American cyclist Lance Armstrong rode into history on Sunday by winning the Tour de France for a record sixth time, an achievement that confirmed the victory-hungry, cancer survivor as one of the greatest sportsmen of all time.
His sixth crown elevated Armstrong above four great five-time champions.
And never in its 101-year-old history has the Tour had a winner like the Texan who just eight years ago was given less than a 50 percent chance of conquering a deadly form of testicular cancer that spread to his lungs and brain.
Armstrong's winning margin over second-placed Andreas Kloden was 6 minutes and 19 seconds, with Italian Ivan Basso third on 6:40.
Jan Ullrich, the 1997 Tour winner and five-time runner-up, was fourth, 8:50 adrift.

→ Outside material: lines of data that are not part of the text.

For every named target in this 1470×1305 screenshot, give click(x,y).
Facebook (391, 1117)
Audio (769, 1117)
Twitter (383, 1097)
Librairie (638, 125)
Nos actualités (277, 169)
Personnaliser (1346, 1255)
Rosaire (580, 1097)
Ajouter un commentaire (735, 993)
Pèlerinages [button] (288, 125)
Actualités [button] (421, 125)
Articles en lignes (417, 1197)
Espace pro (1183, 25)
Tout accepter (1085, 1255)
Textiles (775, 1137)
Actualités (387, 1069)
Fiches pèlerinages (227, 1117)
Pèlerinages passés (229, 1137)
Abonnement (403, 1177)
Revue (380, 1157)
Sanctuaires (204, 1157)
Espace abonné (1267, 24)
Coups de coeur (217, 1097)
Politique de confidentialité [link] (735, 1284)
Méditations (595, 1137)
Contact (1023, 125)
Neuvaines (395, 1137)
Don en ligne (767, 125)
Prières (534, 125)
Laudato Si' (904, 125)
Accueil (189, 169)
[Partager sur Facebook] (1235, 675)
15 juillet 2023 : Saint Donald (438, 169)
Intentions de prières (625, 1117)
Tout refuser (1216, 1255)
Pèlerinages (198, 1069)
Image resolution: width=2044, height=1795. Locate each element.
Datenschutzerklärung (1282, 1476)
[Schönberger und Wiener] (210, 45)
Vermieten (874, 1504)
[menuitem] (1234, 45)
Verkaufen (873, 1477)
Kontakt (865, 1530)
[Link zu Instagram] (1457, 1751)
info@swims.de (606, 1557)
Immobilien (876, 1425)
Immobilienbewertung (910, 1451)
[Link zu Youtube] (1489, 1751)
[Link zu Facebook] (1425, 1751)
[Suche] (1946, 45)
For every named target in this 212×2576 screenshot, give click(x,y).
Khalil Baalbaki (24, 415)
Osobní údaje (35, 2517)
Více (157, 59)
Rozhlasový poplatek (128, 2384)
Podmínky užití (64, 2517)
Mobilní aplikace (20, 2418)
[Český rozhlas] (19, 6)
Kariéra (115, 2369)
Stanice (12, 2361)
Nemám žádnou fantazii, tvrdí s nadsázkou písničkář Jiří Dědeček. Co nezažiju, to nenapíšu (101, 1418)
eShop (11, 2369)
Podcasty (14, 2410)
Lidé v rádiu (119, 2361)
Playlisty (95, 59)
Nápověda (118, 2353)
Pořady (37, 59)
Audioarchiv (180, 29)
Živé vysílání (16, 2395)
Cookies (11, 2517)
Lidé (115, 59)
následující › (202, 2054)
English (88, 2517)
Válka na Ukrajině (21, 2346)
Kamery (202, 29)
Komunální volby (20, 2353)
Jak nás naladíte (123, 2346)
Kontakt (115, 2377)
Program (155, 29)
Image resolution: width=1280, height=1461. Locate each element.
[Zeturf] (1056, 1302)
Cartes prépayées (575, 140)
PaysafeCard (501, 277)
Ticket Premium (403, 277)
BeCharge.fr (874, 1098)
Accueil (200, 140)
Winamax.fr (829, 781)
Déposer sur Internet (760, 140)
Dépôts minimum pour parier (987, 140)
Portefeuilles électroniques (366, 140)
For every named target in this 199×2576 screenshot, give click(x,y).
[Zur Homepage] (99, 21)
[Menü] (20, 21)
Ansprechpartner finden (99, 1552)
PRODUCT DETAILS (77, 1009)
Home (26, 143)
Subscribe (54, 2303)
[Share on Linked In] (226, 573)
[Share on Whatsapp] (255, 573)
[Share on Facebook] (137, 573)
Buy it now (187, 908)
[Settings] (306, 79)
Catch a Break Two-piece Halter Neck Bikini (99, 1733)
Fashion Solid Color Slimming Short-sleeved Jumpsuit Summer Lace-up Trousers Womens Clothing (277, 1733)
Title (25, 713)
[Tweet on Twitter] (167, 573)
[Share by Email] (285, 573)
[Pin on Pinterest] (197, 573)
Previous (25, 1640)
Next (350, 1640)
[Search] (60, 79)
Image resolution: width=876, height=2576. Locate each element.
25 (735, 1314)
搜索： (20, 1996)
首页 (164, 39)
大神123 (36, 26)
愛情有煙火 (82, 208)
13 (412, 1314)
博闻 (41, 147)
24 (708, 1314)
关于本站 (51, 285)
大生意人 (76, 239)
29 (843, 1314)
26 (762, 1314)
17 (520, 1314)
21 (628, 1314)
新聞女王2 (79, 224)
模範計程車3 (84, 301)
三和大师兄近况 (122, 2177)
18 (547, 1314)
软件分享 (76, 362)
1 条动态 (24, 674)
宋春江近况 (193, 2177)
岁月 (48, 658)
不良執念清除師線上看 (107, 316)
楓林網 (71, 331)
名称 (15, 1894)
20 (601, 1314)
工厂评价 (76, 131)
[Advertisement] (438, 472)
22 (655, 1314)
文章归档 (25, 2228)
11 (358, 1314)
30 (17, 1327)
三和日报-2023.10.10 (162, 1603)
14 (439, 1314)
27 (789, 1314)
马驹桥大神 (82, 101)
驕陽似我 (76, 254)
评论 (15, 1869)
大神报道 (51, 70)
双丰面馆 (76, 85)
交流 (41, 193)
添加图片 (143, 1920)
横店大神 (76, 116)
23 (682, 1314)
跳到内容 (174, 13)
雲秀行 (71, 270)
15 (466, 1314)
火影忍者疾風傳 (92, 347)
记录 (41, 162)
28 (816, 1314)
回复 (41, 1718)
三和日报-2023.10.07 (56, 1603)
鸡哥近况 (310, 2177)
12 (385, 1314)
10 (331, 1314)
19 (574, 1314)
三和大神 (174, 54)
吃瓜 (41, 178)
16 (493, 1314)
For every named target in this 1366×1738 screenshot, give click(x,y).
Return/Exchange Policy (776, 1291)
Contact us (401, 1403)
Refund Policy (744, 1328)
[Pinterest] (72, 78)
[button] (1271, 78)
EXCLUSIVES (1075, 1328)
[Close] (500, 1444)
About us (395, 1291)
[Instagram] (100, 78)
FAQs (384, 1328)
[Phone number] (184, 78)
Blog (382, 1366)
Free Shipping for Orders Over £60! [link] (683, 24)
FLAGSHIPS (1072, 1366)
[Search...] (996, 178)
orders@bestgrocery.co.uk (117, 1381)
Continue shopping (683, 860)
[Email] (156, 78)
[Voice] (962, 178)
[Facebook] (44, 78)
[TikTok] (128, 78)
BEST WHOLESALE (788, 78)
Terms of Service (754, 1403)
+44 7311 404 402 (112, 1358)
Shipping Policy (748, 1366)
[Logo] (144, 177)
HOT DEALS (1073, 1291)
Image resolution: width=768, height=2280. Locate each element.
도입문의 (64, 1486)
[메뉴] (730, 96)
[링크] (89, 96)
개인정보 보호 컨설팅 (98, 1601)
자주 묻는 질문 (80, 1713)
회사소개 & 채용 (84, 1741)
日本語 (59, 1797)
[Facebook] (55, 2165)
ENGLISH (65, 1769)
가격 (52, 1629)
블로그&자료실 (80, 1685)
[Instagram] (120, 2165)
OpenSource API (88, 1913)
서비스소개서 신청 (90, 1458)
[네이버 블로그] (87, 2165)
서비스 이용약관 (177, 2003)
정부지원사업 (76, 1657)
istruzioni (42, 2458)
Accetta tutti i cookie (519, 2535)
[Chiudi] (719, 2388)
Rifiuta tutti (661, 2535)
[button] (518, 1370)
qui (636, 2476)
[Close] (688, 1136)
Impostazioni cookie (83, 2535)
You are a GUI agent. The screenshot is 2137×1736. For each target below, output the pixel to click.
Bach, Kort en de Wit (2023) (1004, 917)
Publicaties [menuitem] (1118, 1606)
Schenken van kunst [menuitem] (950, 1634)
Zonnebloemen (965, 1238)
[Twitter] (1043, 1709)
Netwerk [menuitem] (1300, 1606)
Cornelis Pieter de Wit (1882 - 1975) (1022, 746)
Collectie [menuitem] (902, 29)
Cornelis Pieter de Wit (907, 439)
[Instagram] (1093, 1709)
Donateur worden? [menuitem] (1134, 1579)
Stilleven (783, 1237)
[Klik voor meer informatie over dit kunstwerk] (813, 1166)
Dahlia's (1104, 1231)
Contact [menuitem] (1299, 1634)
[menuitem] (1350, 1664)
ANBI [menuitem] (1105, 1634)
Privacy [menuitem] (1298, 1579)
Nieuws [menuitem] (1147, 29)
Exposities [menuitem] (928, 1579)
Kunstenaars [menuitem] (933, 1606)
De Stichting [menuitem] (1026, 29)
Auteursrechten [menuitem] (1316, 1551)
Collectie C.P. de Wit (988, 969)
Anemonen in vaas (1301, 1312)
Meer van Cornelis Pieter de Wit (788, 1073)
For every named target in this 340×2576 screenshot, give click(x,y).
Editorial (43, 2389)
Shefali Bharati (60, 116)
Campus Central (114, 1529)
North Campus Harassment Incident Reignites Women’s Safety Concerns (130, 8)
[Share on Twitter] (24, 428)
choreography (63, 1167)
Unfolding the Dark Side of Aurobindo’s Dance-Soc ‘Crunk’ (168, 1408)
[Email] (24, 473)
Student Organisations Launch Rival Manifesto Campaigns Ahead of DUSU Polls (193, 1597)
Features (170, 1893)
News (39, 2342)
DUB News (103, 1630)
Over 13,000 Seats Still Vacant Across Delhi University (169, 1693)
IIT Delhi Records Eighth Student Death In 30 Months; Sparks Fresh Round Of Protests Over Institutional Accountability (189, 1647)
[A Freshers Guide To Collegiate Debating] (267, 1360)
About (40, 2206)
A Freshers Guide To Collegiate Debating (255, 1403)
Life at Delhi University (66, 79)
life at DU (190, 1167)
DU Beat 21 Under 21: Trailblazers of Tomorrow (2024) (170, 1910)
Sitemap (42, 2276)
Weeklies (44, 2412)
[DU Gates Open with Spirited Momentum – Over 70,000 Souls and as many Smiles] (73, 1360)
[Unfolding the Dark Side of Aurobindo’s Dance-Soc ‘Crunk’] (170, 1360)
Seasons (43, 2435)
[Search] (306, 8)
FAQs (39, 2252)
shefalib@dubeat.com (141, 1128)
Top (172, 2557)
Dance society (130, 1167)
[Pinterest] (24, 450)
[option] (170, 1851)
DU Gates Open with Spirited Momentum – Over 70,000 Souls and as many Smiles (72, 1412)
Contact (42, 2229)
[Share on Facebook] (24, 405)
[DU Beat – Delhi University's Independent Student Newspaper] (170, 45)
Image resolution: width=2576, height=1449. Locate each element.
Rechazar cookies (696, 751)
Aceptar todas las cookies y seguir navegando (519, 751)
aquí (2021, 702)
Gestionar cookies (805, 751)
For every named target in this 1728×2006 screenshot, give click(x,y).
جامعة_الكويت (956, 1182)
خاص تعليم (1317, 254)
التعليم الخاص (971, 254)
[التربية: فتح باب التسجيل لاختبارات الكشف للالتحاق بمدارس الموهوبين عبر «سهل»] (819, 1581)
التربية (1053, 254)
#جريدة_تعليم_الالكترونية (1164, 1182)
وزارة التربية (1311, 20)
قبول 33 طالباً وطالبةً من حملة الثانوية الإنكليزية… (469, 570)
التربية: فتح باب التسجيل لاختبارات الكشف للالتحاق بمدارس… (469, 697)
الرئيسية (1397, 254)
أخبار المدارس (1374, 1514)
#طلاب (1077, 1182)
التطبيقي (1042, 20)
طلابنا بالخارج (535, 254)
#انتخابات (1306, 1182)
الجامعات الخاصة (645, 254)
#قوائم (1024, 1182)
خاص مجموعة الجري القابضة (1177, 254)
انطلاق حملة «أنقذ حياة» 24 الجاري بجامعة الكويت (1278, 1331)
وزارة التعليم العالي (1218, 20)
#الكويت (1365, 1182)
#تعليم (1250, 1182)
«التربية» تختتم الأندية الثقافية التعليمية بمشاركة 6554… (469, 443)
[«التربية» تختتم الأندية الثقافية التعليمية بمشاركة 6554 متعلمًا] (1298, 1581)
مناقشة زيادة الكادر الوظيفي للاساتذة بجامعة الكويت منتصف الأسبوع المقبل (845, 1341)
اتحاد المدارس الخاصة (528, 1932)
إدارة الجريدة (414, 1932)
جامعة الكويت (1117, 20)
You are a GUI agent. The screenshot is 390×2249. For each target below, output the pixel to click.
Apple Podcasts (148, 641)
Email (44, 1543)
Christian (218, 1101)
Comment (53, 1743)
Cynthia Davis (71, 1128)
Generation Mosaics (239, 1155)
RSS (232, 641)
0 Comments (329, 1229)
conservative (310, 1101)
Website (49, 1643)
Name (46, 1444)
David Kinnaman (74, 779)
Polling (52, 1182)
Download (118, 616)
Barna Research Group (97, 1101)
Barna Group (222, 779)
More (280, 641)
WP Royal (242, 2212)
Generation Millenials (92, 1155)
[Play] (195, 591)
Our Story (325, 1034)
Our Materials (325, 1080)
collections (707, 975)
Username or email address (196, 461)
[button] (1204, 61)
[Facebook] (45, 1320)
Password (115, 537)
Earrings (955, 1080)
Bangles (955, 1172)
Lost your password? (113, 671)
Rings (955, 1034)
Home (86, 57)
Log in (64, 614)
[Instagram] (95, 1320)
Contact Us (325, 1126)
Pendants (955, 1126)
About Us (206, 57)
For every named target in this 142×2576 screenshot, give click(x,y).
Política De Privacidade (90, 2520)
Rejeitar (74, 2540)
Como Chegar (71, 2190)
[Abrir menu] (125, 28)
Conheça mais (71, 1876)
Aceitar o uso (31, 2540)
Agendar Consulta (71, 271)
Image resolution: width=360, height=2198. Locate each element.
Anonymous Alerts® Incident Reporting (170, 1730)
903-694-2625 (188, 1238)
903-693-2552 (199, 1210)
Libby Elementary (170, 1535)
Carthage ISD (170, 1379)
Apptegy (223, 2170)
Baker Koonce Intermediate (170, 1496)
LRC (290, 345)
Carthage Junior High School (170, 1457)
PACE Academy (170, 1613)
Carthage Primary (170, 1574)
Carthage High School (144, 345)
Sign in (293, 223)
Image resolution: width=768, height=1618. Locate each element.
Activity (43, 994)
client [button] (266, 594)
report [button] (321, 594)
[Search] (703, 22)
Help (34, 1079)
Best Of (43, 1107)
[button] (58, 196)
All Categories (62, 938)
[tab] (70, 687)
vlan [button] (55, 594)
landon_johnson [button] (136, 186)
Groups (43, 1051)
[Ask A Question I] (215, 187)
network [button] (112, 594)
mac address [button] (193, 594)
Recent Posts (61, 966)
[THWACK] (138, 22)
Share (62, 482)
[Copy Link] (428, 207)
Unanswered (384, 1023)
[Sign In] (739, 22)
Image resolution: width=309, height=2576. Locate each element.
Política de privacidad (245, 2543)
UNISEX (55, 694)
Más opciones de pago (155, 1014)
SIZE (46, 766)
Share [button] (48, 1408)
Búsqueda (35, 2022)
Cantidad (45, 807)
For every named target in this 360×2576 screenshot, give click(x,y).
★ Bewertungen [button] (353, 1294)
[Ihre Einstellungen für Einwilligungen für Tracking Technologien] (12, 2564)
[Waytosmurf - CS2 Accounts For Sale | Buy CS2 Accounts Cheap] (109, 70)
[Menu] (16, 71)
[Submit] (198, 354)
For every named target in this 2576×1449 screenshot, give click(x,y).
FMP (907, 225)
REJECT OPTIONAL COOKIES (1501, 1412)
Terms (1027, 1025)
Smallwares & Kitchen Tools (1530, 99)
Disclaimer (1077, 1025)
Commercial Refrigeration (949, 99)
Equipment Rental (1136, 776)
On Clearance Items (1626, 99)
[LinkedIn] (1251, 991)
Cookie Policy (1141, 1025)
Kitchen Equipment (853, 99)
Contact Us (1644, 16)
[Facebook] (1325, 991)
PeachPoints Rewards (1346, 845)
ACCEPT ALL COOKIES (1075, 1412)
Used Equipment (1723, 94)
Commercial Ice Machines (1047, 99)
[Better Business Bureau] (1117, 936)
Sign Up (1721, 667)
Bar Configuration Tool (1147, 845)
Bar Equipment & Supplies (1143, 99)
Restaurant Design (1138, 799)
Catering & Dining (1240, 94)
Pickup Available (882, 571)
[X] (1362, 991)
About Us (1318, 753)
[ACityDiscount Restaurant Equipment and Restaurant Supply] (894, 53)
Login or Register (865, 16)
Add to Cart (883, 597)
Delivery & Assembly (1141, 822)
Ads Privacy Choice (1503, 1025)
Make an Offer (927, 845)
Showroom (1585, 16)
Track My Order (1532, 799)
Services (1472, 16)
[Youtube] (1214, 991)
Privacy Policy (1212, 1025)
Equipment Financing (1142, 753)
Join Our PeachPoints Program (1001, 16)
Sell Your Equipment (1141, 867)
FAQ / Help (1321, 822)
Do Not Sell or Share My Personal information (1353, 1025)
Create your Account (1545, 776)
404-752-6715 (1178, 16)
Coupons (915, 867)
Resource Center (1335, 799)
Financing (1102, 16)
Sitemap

Armstrong's average speed over the 3,391.1 kilometres (2,102.5 miles) raced was 40.533 kilometres per hour (25.13 miles per hour), second only to last year.
Australian Robbie McEwen won the green jersey, his second, as the Tour's best sprinter.
Armstrong, right hand over his heart, then stood with Kloden and Basso on the podium as the Star Spangled Banner rang out over the Champs-Elysees.
Armstrong, recovered from the cancer diagnosed in 1996, opened a new page for the Tour in 1999 just one year after the race faced its worst doping scandal, ejecting the Festina team after police caught one of its employees with a stash of drugs.
Armstrong's victories and his inspiring comeback from cancer have drawn new fans to the race.
Armstrong's performance this year silenced doubts that, at age 32, he was past his prime.
Even more so than in other Tours that he dominated, Armstrong finished off rivals in the mountains - with three victories in the Alps, including a time trial on the legendary climb to L'Alpe d'Huez, and another in the Pyrenees.
He also took the final time trial on Saturday, even though his overall lead was so big at that point that he didn't need the win.
But Armstrong's race was not without distractions and claims that his success is aided by drugs.
The Texan has repeatedly denied such accusations, attributing his wins to hard training, and says that claims of drug-use only fuel his motivation.
Armstrong still hasn't decided whether he will return next year to compete in the race he loves most, for which he trains relentlessly, leaving his three children in Texas, with his former wife Kristin, while he pounds the roads in Europe.